Abstract: PO0216
Dietary Hyperuricemia Causes Nephropathy in a Cancer Patient
Session Information
- AKI: Epidemiology, Risk Factors, and Prevention
November 04, 2021 | Location: On-Demand, Virtual Only
Abstract Time: 10:00 AM - 12:00 PM
Category: Acute Kidney Injury
- 101 AKI: Epidemiology, Risk Factors, and Prevention
Authors
- Ali, Aliasger Aun, The University of Texas Health Science Center at Houston John P and Katherine G McGovern Medical School, Houston, Texas, United States
- Bejjanki, Harini, The University of Texas MD Anderson Cancer Center, Houston, Texas, United States
- Kala, Jaya, The University of Texas Health Science Center at Houston John P and Katherine G McGovern Medical School, Houston, Texas, United States
Group or Team Name
- UT Houston/MD Anderson
Introduction
Hyperuricemia is associated with several diseases including kidney disease.

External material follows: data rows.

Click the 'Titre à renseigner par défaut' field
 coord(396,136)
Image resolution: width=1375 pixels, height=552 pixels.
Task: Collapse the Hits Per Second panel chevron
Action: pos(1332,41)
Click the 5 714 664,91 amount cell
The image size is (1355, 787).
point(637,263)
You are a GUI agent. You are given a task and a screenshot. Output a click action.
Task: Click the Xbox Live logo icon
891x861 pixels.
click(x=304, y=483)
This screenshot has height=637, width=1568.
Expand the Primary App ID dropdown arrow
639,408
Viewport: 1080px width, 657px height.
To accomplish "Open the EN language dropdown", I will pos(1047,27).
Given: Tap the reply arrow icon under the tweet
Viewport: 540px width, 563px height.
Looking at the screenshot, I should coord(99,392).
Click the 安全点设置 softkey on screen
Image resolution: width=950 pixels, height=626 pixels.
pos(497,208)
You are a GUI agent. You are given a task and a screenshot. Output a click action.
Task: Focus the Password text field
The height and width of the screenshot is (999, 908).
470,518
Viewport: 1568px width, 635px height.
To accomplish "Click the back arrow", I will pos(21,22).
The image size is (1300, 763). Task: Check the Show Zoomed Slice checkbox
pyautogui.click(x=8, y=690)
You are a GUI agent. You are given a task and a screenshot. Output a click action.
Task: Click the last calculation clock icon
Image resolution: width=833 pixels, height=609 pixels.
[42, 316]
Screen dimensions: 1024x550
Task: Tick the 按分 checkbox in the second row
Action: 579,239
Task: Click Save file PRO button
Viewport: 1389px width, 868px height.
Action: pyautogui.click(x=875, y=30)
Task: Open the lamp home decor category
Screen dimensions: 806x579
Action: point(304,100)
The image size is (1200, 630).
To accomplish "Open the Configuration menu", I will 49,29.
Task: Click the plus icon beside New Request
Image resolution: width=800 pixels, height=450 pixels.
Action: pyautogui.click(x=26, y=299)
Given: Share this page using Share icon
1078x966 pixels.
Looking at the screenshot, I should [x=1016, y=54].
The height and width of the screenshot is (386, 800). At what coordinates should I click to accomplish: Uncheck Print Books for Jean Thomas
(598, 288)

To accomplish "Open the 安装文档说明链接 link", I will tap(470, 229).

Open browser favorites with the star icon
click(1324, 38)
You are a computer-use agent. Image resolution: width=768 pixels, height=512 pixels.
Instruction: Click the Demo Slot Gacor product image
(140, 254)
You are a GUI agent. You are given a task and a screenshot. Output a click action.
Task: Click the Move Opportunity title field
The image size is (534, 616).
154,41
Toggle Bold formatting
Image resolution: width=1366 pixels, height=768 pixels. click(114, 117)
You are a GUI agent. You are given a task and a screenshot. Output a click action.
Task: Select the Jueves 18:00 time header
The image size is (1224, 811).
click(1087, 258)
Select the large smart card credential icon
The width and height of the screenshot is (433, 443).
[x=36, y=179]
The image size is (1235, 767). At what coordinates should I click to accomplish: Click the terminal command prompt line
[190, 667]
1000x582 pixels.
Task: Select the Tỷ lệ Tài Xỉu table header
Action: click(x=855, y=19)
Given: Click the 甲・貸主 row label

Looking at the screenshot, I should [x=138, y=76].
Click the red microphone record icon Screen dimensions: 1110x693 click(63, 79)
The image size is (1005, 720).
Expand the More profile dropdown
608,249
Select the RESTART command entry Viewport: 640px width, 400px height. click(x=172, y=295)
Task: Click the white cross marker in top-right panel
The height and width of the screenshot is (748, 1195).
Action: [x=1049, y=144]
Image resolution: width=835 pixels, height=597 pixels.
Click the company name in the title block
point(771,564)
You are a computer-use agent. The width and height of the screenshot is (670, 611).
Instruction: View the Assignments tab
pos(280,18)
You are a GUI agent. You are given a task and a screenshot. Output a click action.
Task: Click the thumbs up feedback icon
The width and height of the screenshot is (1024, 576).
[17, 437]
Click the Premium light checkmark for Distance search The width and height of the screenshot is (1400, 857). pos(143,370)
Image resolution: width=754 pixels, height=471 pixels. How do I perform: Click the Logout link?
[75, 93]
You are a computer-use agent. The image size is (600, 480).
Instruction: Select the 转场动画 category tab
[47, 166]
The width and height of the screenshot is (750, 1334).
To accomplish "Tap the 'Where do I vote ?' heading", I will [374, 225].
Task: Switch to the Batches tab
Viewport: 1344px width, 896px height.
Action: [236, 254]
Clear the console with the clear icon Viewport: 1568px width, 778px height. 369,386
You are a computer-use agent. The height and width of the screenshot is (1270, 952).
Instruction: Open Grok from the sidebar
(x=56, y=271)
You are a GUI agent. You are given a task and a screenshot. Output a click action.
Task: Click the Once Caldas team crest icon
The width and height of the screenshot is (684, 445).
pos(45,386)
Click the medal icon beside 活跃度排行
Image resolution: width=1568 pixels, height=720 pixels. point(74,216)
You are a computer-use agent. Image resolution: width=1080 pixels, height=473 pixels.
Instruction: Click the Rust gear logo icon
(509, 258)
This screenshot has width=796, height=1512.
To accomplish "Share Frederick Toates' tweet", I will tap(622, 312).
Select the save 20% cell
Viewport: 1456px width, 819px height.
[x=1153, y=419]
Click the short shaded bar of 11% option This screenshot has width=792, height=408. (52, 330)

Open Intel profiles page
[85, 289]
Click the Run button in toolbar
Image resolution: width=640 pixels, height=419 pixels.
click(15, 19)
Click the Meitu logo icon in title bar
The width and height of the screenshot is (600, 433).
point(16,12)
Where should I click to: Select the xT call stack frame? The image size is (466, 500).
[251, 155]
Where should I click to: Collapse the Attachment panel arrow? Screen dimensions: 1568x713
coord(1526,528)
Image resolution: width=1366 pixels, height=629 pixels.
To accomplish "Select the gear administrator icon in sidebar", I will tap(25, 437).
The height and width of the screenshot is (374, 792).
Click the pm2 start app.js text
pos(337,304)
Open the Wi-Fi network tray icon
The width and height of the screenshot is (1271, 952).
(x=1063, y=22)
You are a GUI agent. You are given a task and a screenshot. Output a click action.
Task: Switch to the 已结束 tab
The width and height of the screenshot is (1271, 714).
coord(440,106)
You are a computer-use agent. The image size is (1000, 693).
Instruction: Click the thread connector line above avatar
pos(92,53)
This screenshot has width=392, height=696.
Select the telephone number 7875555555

Everyday drinks (sodas/juices) have very high fructose content, contributing to hyperuricemia through various mechanisms. Here we present a case of a cancer patient with Acute Kidney Injury (AKI) secondary to hyperuricemia in the setting of a sudden high intake in fructose rich drinks.
Case Description
A 49-year-old Asian man with history of myelofibrosis, coronary artery disease and chronic kidney disease stage 2, was admitted for AKI. He was recently admitted for septic shock due to scrotal abscess and discharged to a nursing home for wound care. He endorsed recent high intake of sodas and juices, due to dislike of food at the nursing home. His creatinine at previous admission was 1.1–1.4 mg/dl (similar to his baseline). His urinalysis (UA) routinely did not show uric acid crystals, and uric acid levels were within reference range. One week prior to admission, his creatinine was 1.97 mg/dl and UA showed occasional uric acid crystals. At current admission, creatinine was 3.02 mg/dl with uric acid level of 23.3 mg/dl, and UA showed uric acid crystals. He received 3 doses of 3 mg Rasburicase (9 mg total) the first day, after which uric acid level improved to 6.4 mg/dl, and creatinine dropped to 2.14 mg/dl. Three days later his creatine improved to 1.76 mg/dl, and repeat UA did not show uric acid crystals. A week after discharge, his creatinine was at baseline and uric acid level was normal. By the time visual examination of urine could be done, uric acid level had normalized.
Discussion
It is known that fructose is the only carbohydrate that increases uric acid levels. Fructose-induced hyperuricemia results from an increased degradation of purine ribonucleotides and causes increased purine synthesis. Hyperuricemia is common in patients with hematological malignancies with or without chemotherapy. Our patient had a hematological malignancy and endorsed drinking large amounts of soda and juice. Given many patients drink fructose rich drinks daily, it is imperative that the dangers of this dietary habit are highlighted, both to physicians and patients. Cancer patients can benefit from nutrition education and dietary modifications prior to and during chemotherapy to avoid hyperuricemia and renal failure. Dietary counselling can help avoid need for hospitalization as well as use of expensive uric acid lowering agents.